Die Vertreter des Unternehmens loteten in der Folge nach allen Seiten hin Interessen aus, schrieben Firmen und Landwirte an und luden Privatpersonen ein, um die Wirtschaftlichkeit eines Nahwärmenetzes zu ermitteln. Bei einer Info-Veranstaltung am 4. Juli 2023 war die Oskar-Herbig-Halle gut gefüllt. Auf der Grundlage der Interessensbekundungen wurde eine Machbarkeitsstudie erarbeitet, die als Grundlage für eine potenzielle Planung diente. "In den kommenden zwei Jahren könnte das Projekt dann schon umgesetzt werden", gab Michael Gottwald, Abteilungsleiter für Wärme und regenerative Energien bei der Rhöngas GmbH, im Februar 2022 in einer Sitzung des Stadtrats als Zeitplan aus.
Baugenossenschaft Mellrichstadt ist größter Wärme-Abnehmer
In der jüngsten Zusammenkunft des Gremiums gaben Michael Gottwald und Lorenz Hesselbach, die gemeinsam das Projekt am Hainberg koordinieren, nun einen Überblick über die Planung. Und die zeigt auf: Weit entfernt vom ursprünglichen Zeitziel ist der Versorger nicht. Im kommenden Frühjahr sollen die ersten Leitungen verlegt werden, wenn die Zusage der Fördermittel bis dahin vorliegt.

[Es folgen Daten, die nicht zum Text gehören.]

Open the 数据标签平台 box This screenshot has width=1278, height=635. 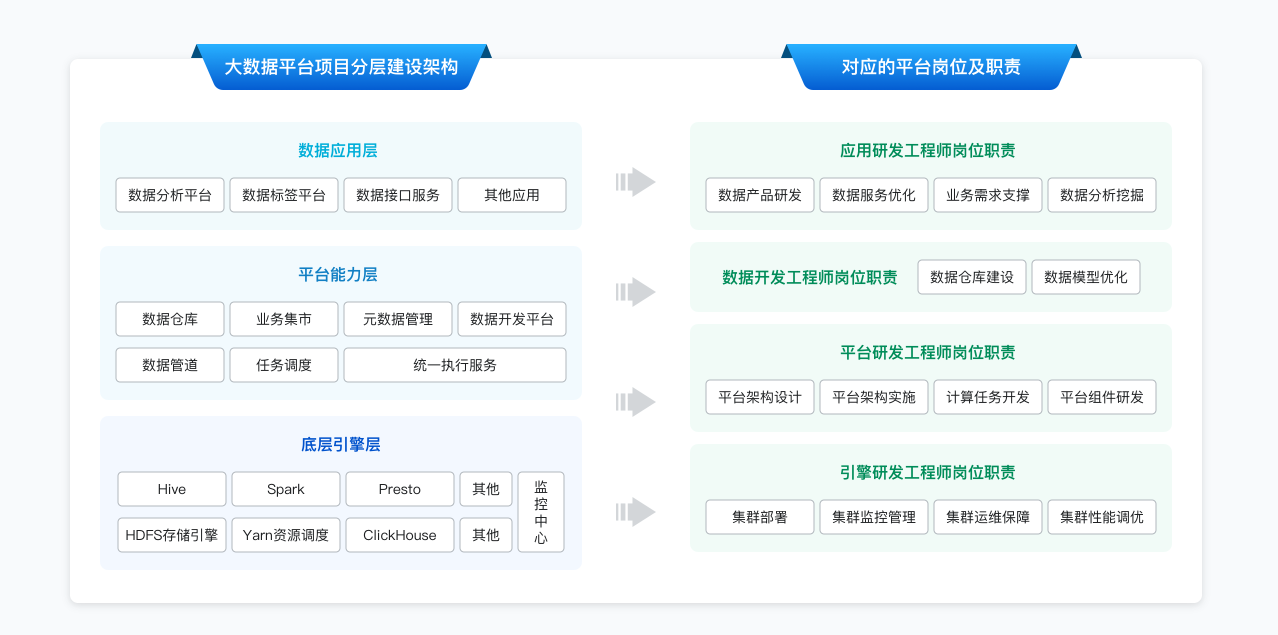point(284,195)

Für die Umsetzung des Nahwärmenetzes am Hainberg wurde im Mai 2024 eine neue Wärmetochter gegründet, auf die alle Rechte und Pflichten der Rhöngas GmbH übergehen: die Wärmeversorgung Mellrichstadt GmbH & Co. KG, kurz WV MET. Wie Geschäftsführer Michael Gottwald informierte, haben zahlreiche Interessenten am Hainberg Vorverträge für den Anschluss abgeschlossen.
128 Häuser beziehungsweise 270 Wohnungen sollen künftig über das neue Netz Wärme beziehen. Der größte Abnehmer ist die Baugenossenschaft Mellrichstadt, die viele ihrer Liegenschaften ans Netz anschließen wird. Dazu kommen Privatgebäude sowie das Franziska-Streitel-Altenheim und das Wohnheim der Lebenshilfe in der Suhlesstraße.
Vier Kilometer Leitungen werden verlegt
Im Grundaufbau soll das Projekt bis 2027 umgesetzt werden, kündigte Gottwald an. Rund vier Kilometer Leitungen werden dabei verlegt. Das Netz biete aber durchaus mehr Potenzial, so dass sich weitere Interessenten noch anschließen können.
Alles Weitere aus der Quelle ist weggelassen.